BiLSTM with Data Augmentation using Interpolation Methods to Improve Early Detection of Parkinson Disease
Robertas Damaševičius, Olusola Abayomi‐Alli, Rytis Maskeliūnas, Adebayo Abayomi‐Alli
Abstract
The lack of dopamine in the human brain is the cause of Parkinson disease (PD) which is a degenerative disorder common globally to older citizens. However, late detection of this disease before the first clinical diagnosis has led to increased mortality rate. Research effort towards the early detection of PD has encountered challenges such as: small dataset size, class imbalance, overfitting, high false detection rate, model complexity, etc. This paper aims to improve early detection of PD using machine learning through data augmentation for very small datasets. We propose using Spline interpolation and Piecewise Cubic Hermite Interpolating Polynomial (Pchip) interpolation methods to generate synthetic data instances. We further investigate on reducing dimensionality of features for effective and real-time classification while considering computational complexity of implementation on real-life mobile phones.

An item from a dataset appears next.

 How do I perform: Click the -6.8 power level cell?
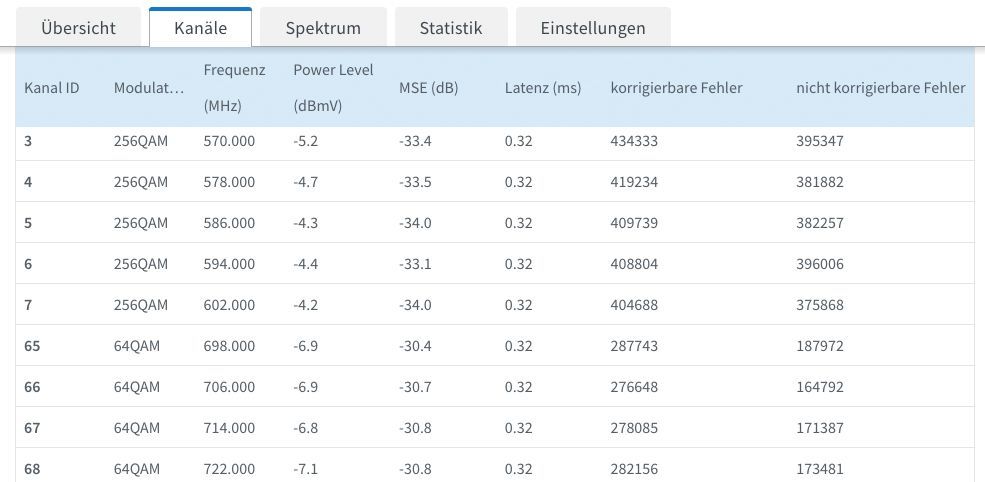(306, 428)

For classification we use Bidirectional LSTM (BiLSTM) deep learning network and compare the results with traditional machine learning algorithms like Support Vector Machine (SVM), Decision Tree, Logistic regression, KNN and Ensemble bagged tree. For experimental validation we use the Oxford Parkinson disease dataset with 195 data samples, which we have augmented with 571 synthetic data samples.